Friday, December 07, 2007

ROMNEY HELPS EXPOSE THE GOP/FUNDIE NARRATIVE

(h/t Atrios)

Mitt Romney's Apologia has brought needed attention to the pseudo-religious crap the GOP has been wallowing in lo these many years and revealed serious cracks in Karl Rove's once mighty Coalition.

My first thought about Mitt's speech is that it excludes Buddhism and Taoism, two religions that don't have a God. In fact, Buddhism may not even have an eternal afterlife (and surely no Hell):
In some early texts the Buddha left unanswered certain questions regarding the destiny of persons who have reached this ultimate goal. He even refused to speculate as to whether fully purified saints, after death, continued to exist or ceased to exist. Such questions, he maintained, were not relevant to the practice of the path and could not in any event be answered from within the confines of ordinary human existence. Indeed, he asserted that any discussion of the nature of nirvana would only distort or misrepresent it.
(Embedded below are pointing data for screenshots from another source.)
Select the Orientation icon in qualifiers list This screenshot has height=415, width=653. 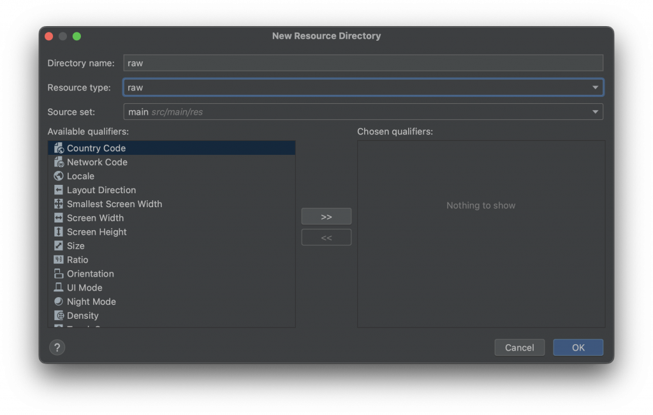[59, 274]
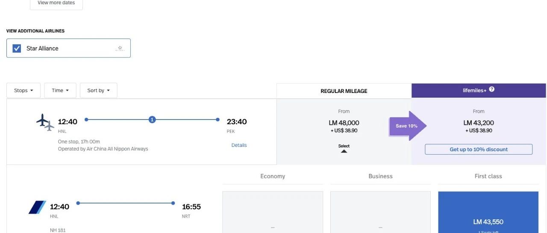Image resolution: width=547 pixels, height=233 pixels.
Task: Expand the Sort by dropdown
Action: pyautogui.click(x=98, y=90)
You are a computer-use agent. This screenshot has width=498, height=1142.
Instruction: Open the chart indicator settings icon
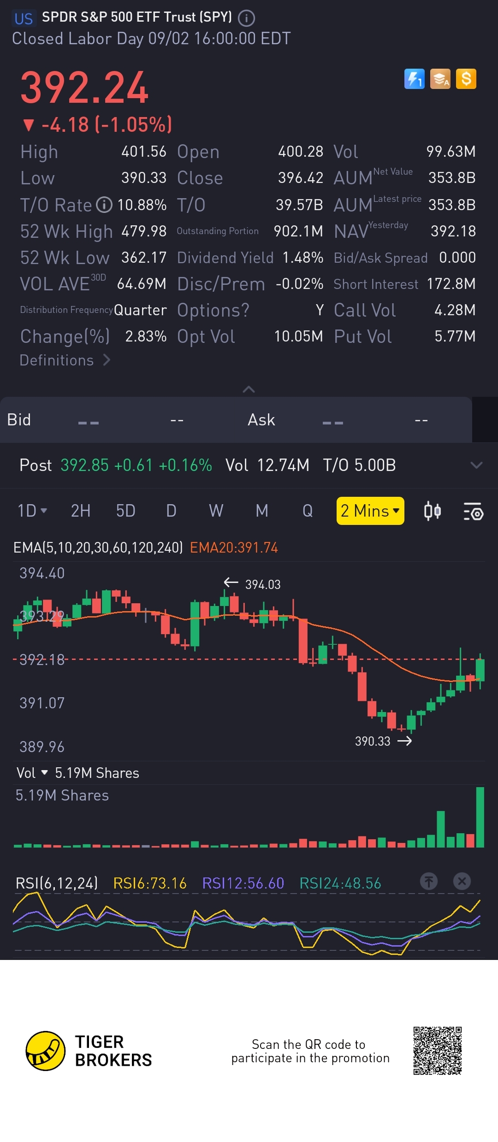pos(473,511)
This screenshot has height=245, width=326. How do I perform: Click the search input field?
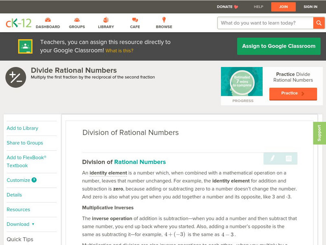(265, 23)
But he also asserted with even more insistence that nirvana can be experienced—and experienced in the present existence—by those who, knowing the Buddhist truth, practice the Buddhist path. 1

Even Ramesh Ponnuru of the wingnut NRO feels that atheists and agnostics should have been given some respect, "It would have been nice if Romney, while making room for people of all faiths in this country, could have also made some room for people with none." That's a pretty amazing statement coming from a leading conservative magazine. Blue Texan at Firedoglake kindly provides excerts of Peggy Noonan column in which crazy Peggy takes pretty much the same stance at Ramesh but is MUCH MORE honest:

There was one significant mistake in the speech. I do not know why Romney did not include nonbelievers in his moving portrait of the great American family. We were founded by believing Christians, but soon enough Jeremiah Johnson, and the old proud agnostic mountain men, and the village atheist, and the Brahmin doubter, were there, and they too are part of us, part of this wonderful thing we have. Why did Mr. Romney not do the obvious thing and include them? My guess: It would have been reported, and some idiots would have seen it and been offended that this Romney character likes to laud atheists. And he would have lost the idiot vote.

My feeling is we've bowed too far to the idiots.

There's some unintended irony in Noonan calling others idiots but at least she comes down on the correct side of the issue. David Brooks, a mediocre wingnut hack who happens to write a column for the Paper of Record also comes down on the side of us heathens:
The first casualty is the national community. Romney described a communityyesterday. Observant Catholics, Baptists, Methodists, Jews and Muslims are inside that community. The nonobservant are not. There was not even a perfunctory sentence showing respect for the nonreligious.

Phila at Bouphonia astutely points out that Mitt's affirmation of the Separation of Church and State is like a slap in the face to many of the Fundies and their mouthpieces like Medved and Prager.

Overall, I have to give Mitt credit for exposing the fraudulent Christianity of the GOP. Memeo has more takes here and here.


1Buddhism. (2007). In Encyclopædia Britannica. Retrieved December 7, 2007, from Encyclopædia Britannica Online: http://search.eb.com/eb/article-68656

2 comments:

Anonymous said...

Sure, Romney should have mentioned atheists. That doesn't detract from his poweful message of the nation's religious heritage and freedom. We are a free people under God.

FireDogLake especially hates conservative, evangelicals or not.

American Power

Steve J. said...

We are NOT "under God." That phrase doesn't come from the Founders and is not in the Constitution.